-------- SOURCE TEXT --------
RETREAT FROM MONS - AUGUST 1914
On 7th August 1914, bank notes of £1 and 10 shillings (commonly called ten bob) were issued to replace full and half sovereigns as the British government withdrew gold to pay for the war. Meanwhile queues up to two miles long formed at British army recruiting offices.
Say Hello to the Ten Bob Note
On August 5th 1914 the commanding officer of each unit of the B.E.F (British Expeditionary Force) was given documents indicating the station, platform or siding, train number and time of the train they must catch. These instructions came from the British government’s ‘War Book’. This book contained millions of words that set out precisely what steps had to be taken on the outbreak of war, by all concerned, from Cabinet ministers to ordinary soldiers and sailors. 87 pages applied to railways and, as instructed, railway directors scrapped normal timetables, as trains were relocated to serve the needs of the military.
On This Day - 100 Years Ago - 5th August 1914
The British Army Moves Out
On 6th August around 550 trains, each pulling around 60 carriages, carried German troops across the Rhine bridges. This would continue day after day to help rush west around 2.2 million soldiers. Timetables were set out in the Schlieffen Plan which –if it worked – would deliver a German victory within 6 weeks.
In Britain, parliament agreed to Lord Kitchener’s plan for a rapid expansion of the British army. The call went out for 100,000 volunteers.
On This Day - 100 Years Ago - 7th August 1914
THE GERMAN ARMY MAKE THEIR MOVE
At the Belgian city of Liege, the first two Big Bertha guns went into action. It had taken 200 men 6 hours to assemble each gun and make them ready to fire but when their 820 kg shells were launched, they cracked open the city’s concrete forts like eggs. A week earlier Liege became the first city to be subjected to an air raid when bombs were dropped by a German zeppelin.
--------
=== SHORT EXERCISE A ===
Answer these questions from the August 1914 text:
(i) Which bank notes were issued on 7th August 1914 to replace full and half sovereigns?
(ii) How many pages of the War Book applied to railways?
(iii) How long did it take 200 men to assemble each Big Bertha gun and make it ready to fire?
=== SHORT EXERCISE B ===
Pick up the August 1914 text after its last sentence and carry it on.
-------- SUPPLIED MATERIAL --------
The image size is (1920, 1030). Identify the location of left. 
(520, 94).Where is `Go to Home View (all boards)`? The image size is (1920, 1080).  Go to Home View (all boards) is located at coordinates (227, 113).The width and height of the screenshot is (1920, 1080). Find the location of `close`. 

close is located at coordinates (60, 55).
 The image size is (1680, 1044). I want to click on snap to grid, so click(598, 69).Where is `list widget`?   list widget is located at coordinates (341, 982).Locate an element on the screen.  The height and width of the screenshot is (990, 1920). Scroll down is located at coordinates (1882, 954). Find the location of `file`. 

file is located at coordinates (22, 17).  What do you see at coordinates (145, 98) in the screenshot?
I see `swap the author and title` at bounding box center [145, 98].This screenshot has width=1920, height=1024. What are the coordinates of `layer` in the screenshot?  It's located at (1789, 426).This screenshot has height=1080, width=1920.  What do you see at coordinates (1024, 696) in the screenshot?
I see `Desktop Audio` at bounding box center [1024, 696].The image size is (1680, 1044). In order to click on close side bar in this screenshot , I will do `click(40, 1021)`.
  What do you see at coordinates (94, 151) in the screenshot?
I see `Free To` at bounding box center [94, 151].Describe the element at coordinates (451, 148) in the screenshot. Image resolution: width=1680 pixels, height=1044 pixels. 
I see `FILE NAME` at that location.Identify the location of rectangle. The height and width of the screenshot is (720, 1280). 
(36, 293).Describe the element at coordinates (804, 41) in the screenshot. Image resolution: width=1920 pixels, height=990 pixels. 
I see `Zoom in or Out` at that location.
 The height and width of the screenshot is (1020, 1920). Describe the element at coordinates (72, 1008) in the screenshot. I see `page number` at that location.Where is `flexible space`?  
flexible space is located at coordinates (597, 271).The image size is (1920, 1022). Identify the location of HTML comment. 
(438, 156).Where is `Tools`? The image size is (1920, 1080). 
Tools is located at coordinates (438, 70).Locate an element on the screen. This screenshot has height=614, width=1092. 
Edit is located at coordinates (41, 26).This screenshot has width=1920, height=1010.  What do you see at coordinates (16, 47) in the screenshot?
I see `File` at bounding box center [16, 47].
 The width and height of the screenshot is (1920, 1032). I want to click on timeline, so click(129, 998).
--------
=== WRITTEN REPLY A ===
(i) Notes of £1 and 10 shillings.
(ii) 87 pages.
(iii) 6 hours.

=== WRITTEN REPLY B ===
Elsewhere, and little more than a week since mobilization, 80,000 men of the BEF had arrived in France complete with stores and equipment and without a single casualty. A remarkable achievement.
The Germans had by now around one million men in Belgium with a similar number moving into France. The French engaged the Germans in ‘The Battle of the Frontiers’, confident that they could repel the invaders with a combination of cold steel and elan (spirit). However the first clashes did not go well for them and in the first month of the war they suffered 260,000 casualties!
One Million Invaders
THE BATTLE OF MONS
Seventeen year old John Parr was the first British soldier killed on the Western Front. He was shot on 21st August 1914 when his two man cyclist reconnaissance unit encountered scouting German cavalry. The Germans were surprised to encounter British soldiers so soon - unlike the British they were not yet using planes to track enemy troop movements.
Meanwhile at German H.Q., General Ludendorff complained that his boss Field Marshall von Moltke had “completely lost his nerve”.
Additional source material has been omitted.